23 Skidoo and The Great War
















This is going to be fun -- Google's new analytical Ngram Viewer at:

http://ngrams.googlelabs.com/

This lets anyone with a little curiosity and imagination discover for themselves when words, phrases, concepts and ideas came out of obscurity -- or the void -- to become household words.  Let's take the expression "23 skidoo."  See the chart above generated as an Ngram: 23 skidoo didn't even exist before 1900. Looks liked it spiked in the mid-1940s and has made a couple of semi-comebacks since. I've been doing my part to keep 23 skidoo alive and well.

Now, let's compare the changing/competing idea/concept/naming of the "1914-1918 conflict." For English language books only, I keyed in Great War, World War I, World War One and First World War. Here are the results:


Before the "1914-1918 conflict," none of these terms were widely used. From 1910 until about 1941, The Great War dominated (hence it being followed by "The Great Depression" -- Great as in large or massive -- I almost didn't have my Great War and the 1920s course approved at the end of the 20th century because one particular administrator thought I was saying war itself was "great" as in groovy cool. So much has the word "Great" changed in such relatively little time). The "World War I" idea takes hold from about 1941 onwards and seems to be treated synonymously with World War One; First World War takes second place and Great War drops to third. 

As for me in the 21st century, I deliberately use all versions because they are all valid and they are all also somewhat symbolic and arbitrary, lest we forget. 

Imagine the possibilites of where this whizbang gizmo can take us . . . 

Today's Rune: Movement.

5 comments:

pattinase (abbott) said...

Wow. I think about this all the time as does my husband. When did a phrase come into use. Neat.

Charles Gramlich said...

That's pretty cool. I can see having some fun with this.

the walking man said...

I guess I would have to expand my vocabulary in order to evoke a response from this latest gizmo.

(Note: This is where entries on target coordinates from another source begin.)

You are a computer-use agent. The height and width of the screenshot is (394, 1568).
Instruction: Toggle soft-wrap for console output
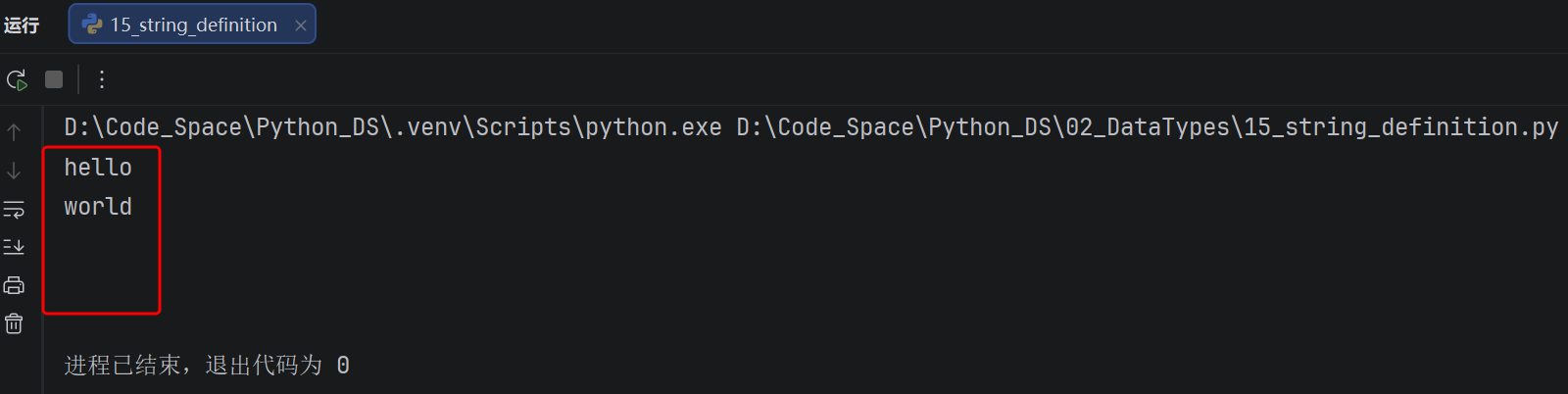[14, 209]
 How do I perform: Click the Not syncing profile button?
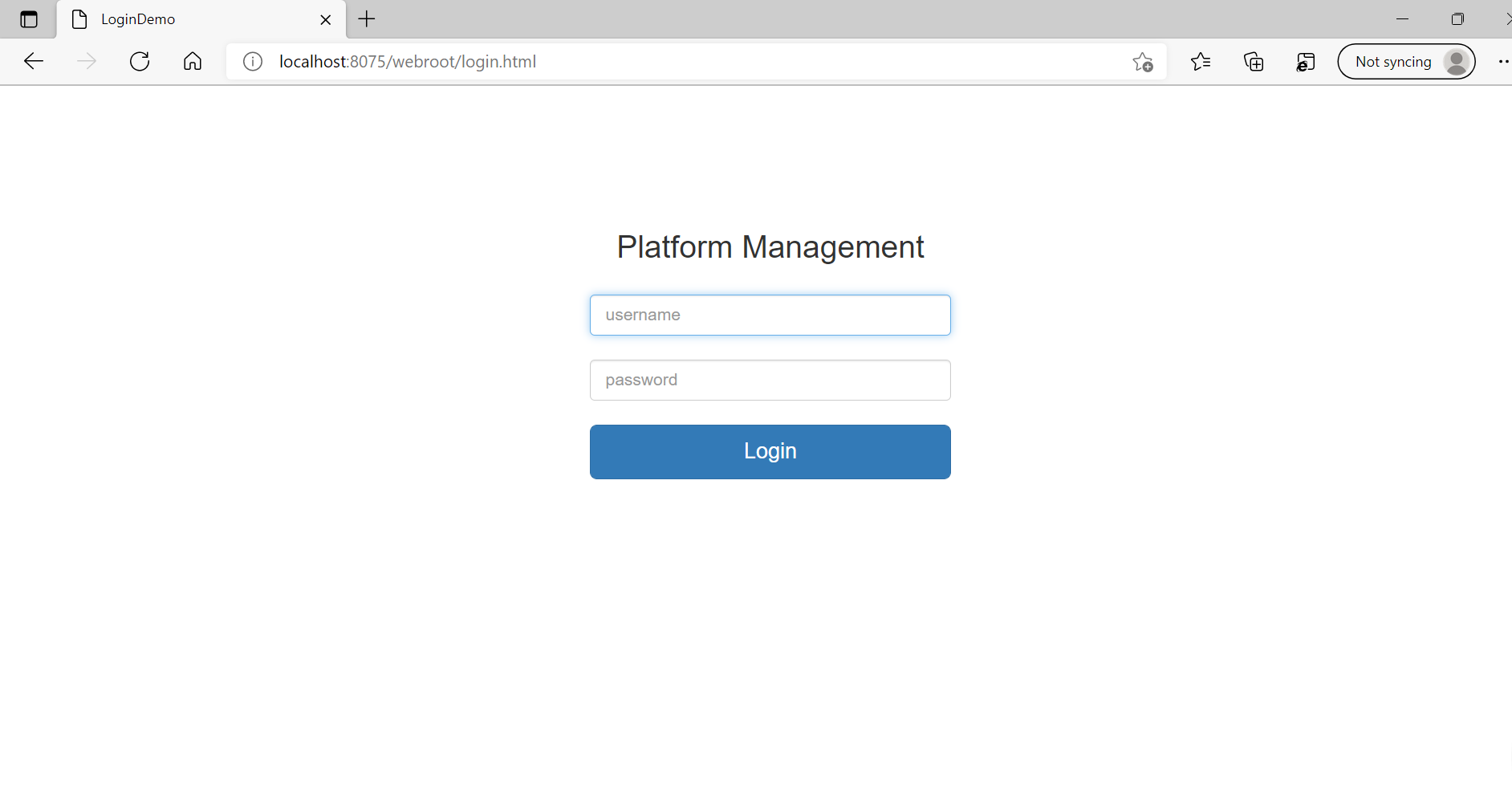tap(1406, 61)
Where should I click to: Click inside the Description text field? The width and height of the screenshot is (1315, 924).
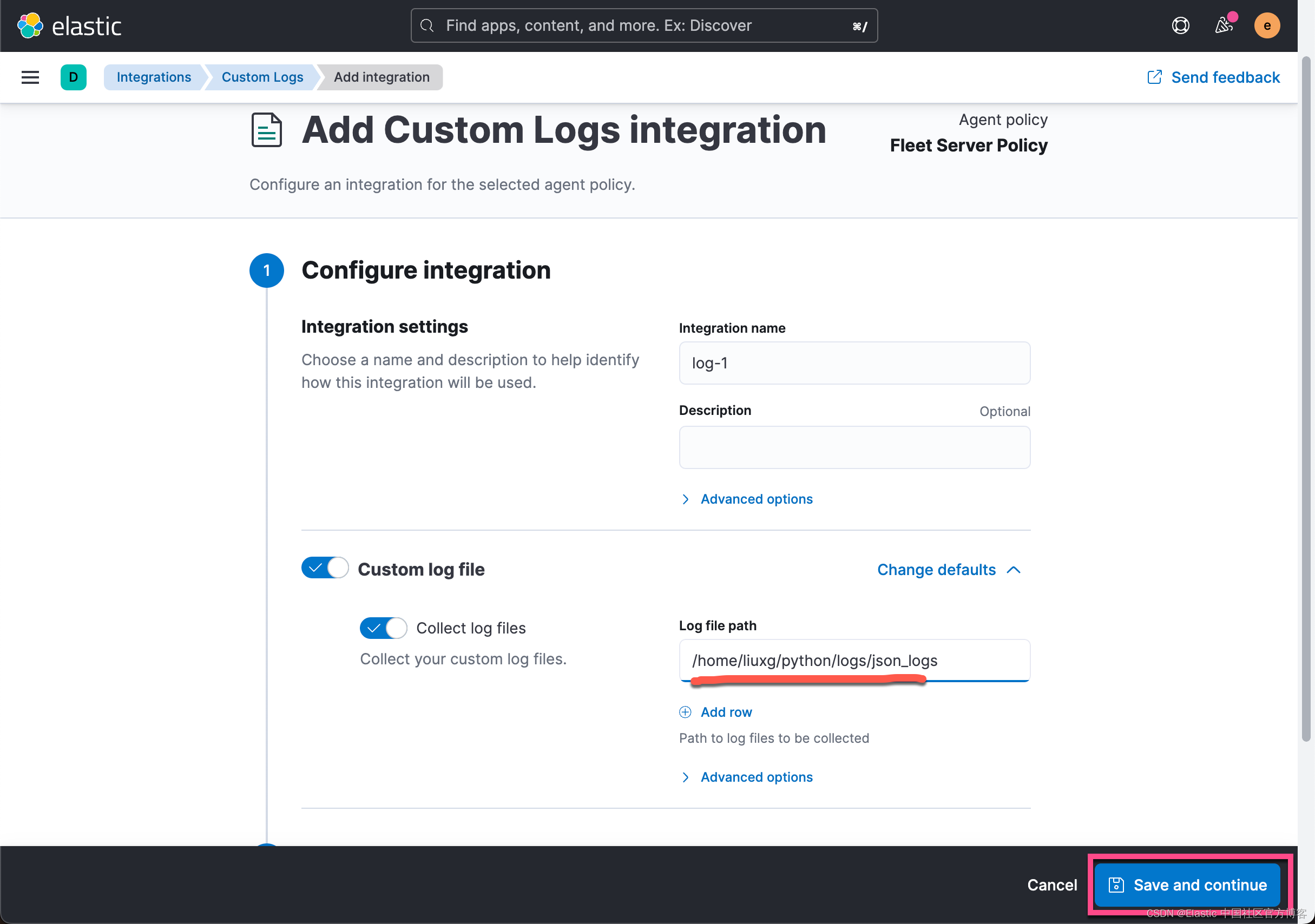coord(854,447)
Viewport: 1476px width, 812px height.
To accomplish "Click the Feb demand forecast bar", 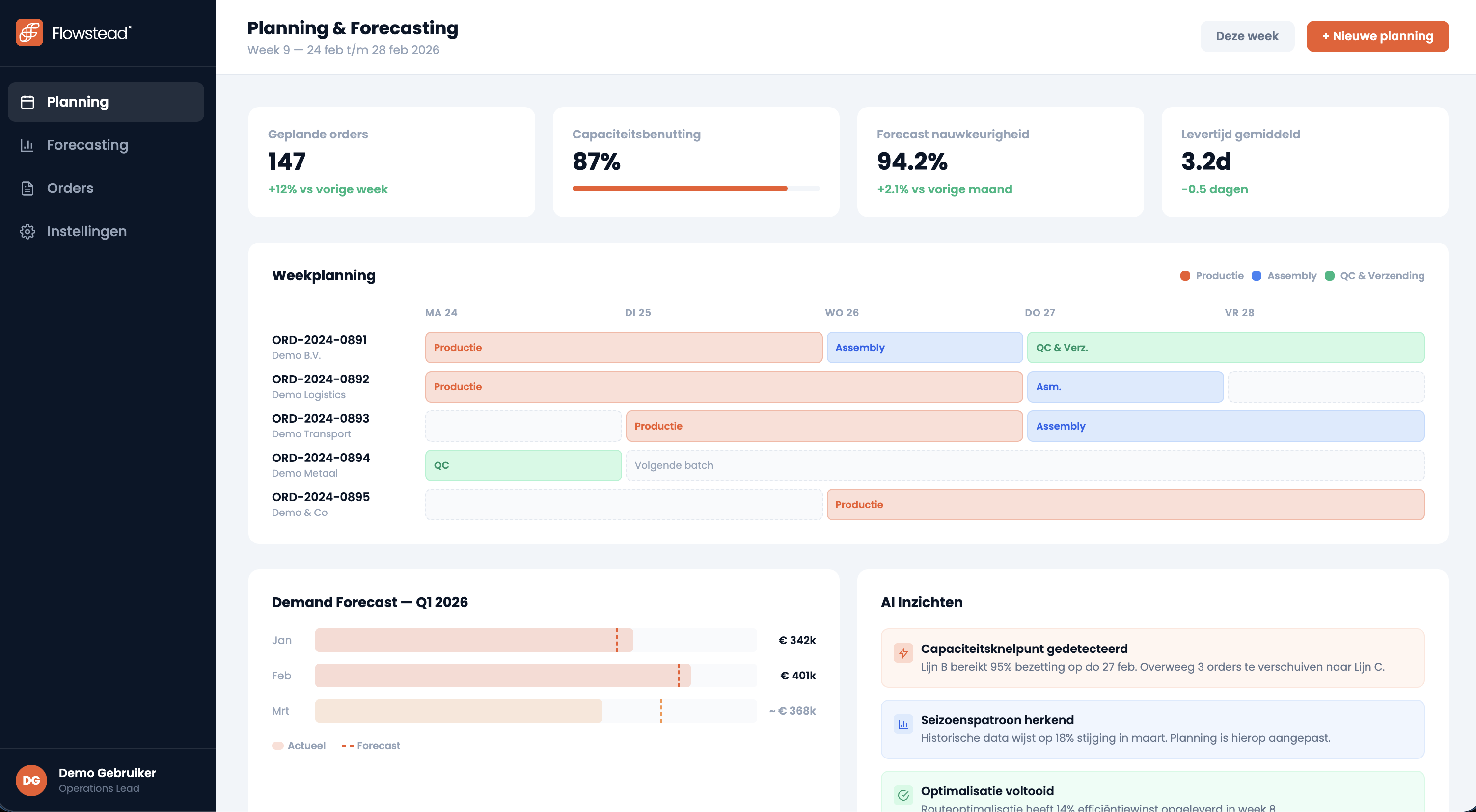I will 502,676.
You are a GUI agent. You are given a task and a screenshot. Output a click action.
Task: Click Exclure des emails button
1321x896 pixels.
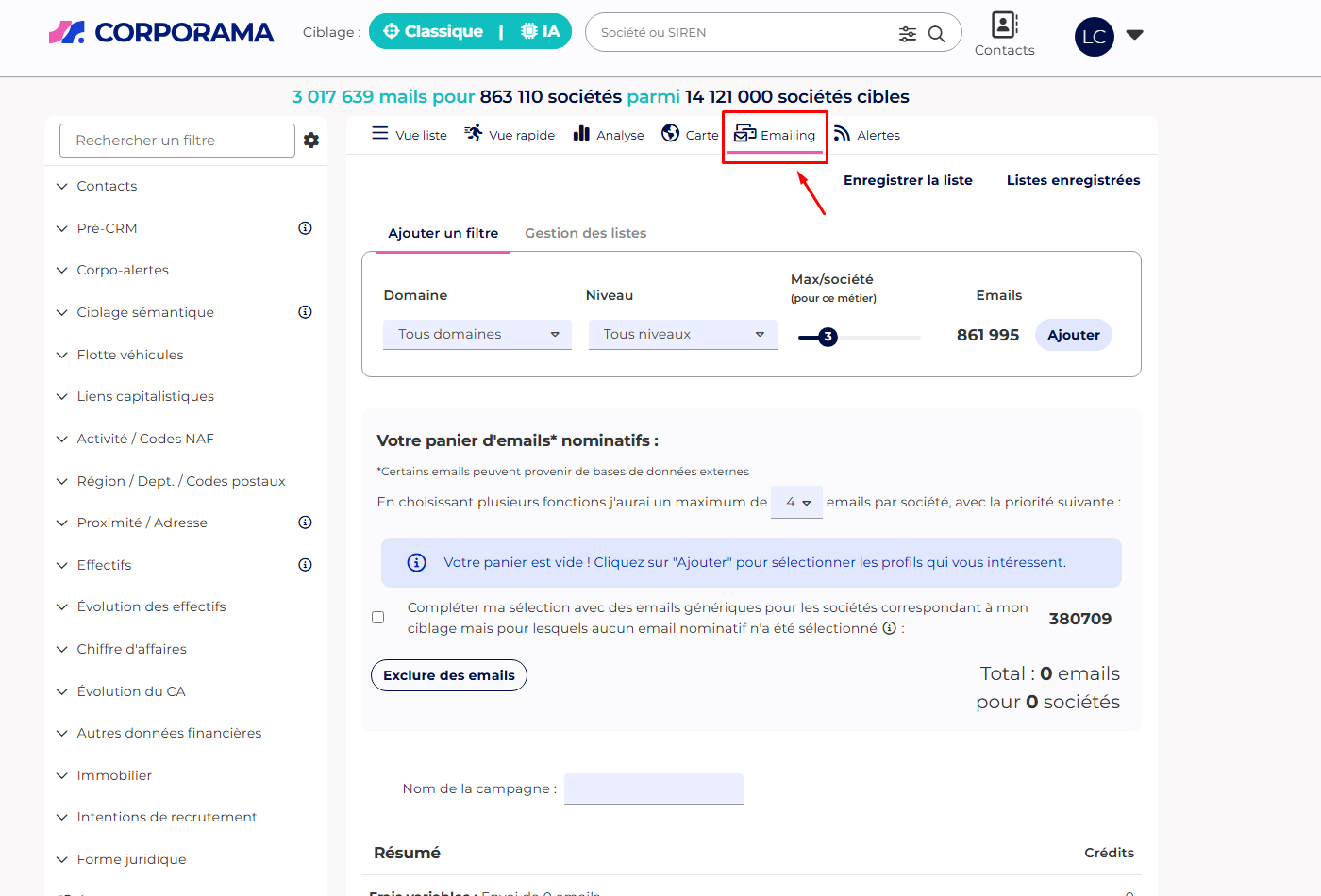pos(449,675)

Erik Donald France said...

Thanks all for the comments! WM, you can most definitely do it if you wish -- ask any question. Type in a word like "hepcat" or "groovy" and you get instant results on when they came into use, when they spiked, etc. If words are the lifeblood of communication, this could take us into any number of new areas and new questions to ask.

Johnny Yen said...

With the stupid carnage of the First World War, it must have been difficult to imagine that there would be an even worse war and that the Great War would become, in the end, World war I.